━━━ Records shown
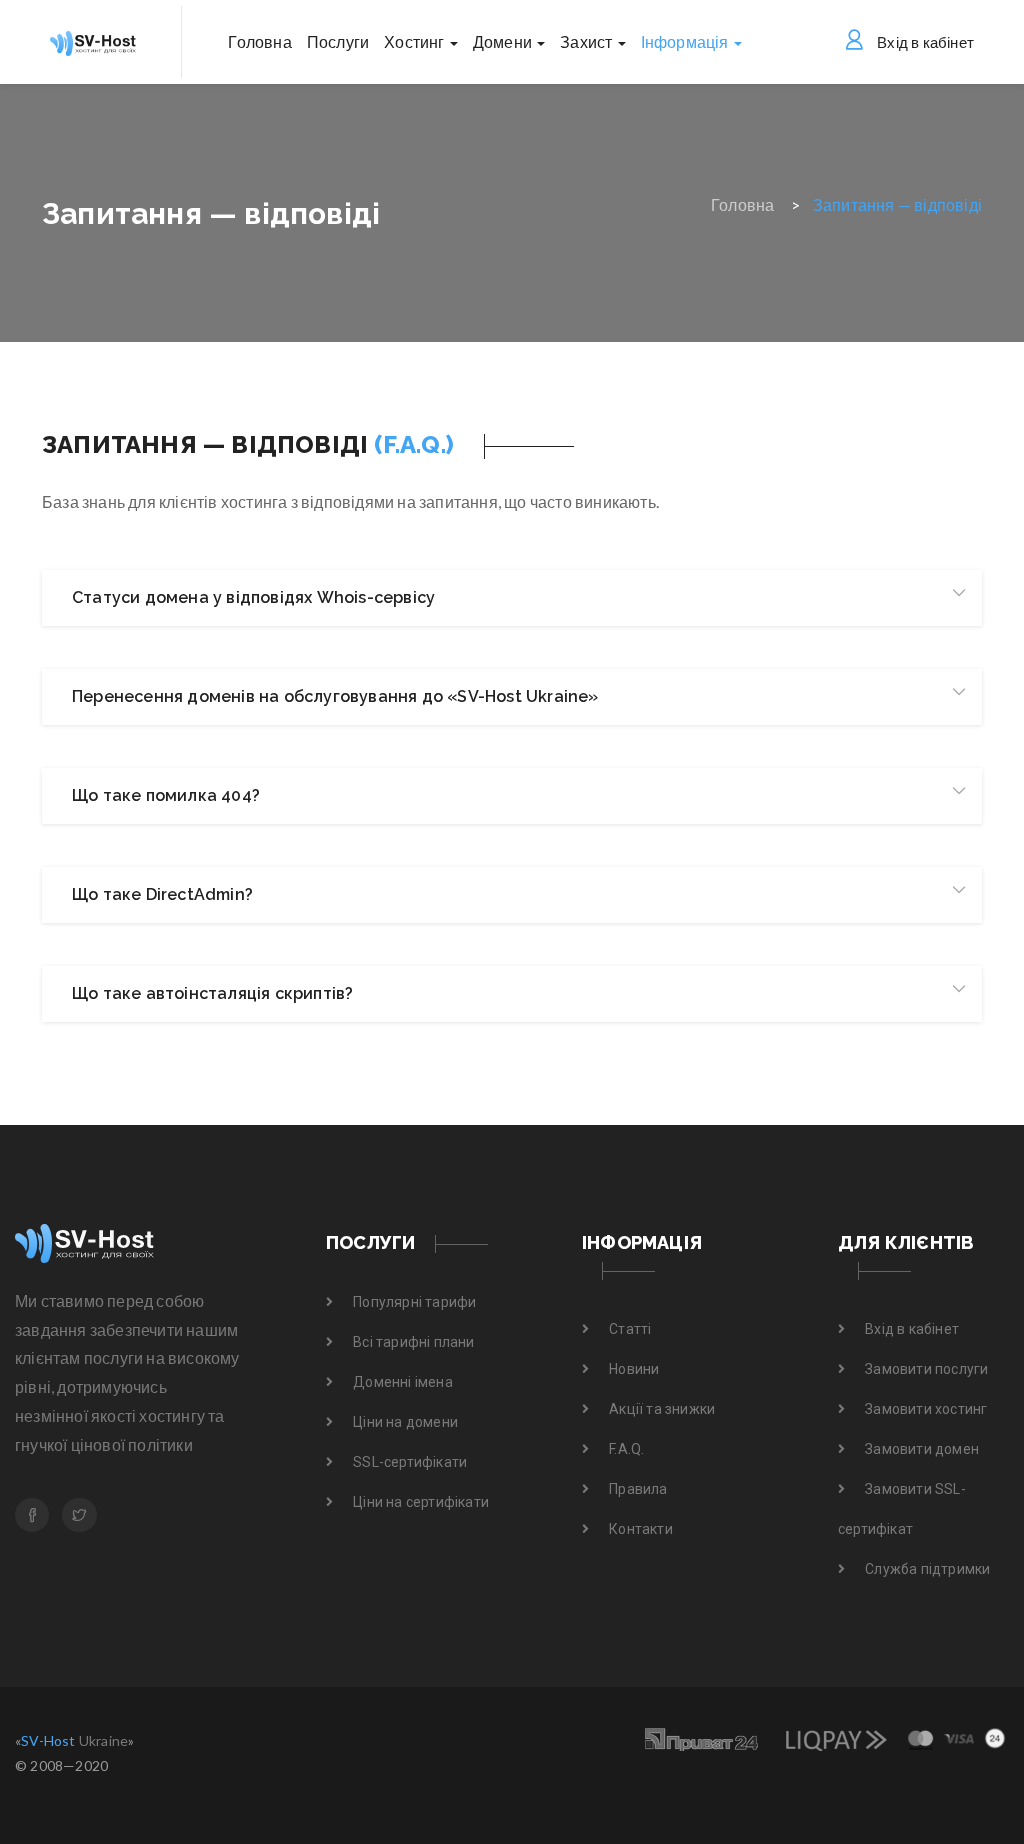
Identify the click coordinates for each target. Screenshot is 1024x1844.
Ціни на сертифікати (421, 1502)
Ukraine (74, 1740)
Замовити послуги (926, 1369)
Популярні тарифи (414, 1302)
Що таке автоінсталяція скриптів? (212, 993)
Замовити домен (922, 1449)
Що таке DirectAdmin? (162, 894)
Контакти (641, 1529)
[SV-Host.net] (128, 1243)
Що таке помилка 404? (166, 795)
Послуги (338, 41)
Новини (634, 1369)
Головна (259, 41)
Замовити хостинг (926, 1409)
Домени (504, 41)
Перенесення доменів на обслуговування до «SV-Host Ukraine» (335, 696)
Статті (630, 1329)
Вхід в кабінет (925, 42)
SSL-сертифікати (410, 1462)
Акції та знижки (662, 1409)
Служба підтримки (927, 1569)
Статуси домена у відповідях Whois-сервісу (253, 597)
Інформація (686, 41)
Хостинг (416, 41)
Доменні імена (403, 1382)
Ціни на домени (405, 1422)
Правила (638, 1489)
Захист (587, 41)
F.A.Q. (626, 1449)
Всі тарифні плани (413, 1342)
━━━━━━
■ **Work request**: Look over the records. Copy the lines that include the word "таке".

■ **Solution below**:
Що таке автоінсталяція скриптів? (212, 993)
Що таке DirectAdmin? (162, 894)
Що таке помилка 404? (166, 795)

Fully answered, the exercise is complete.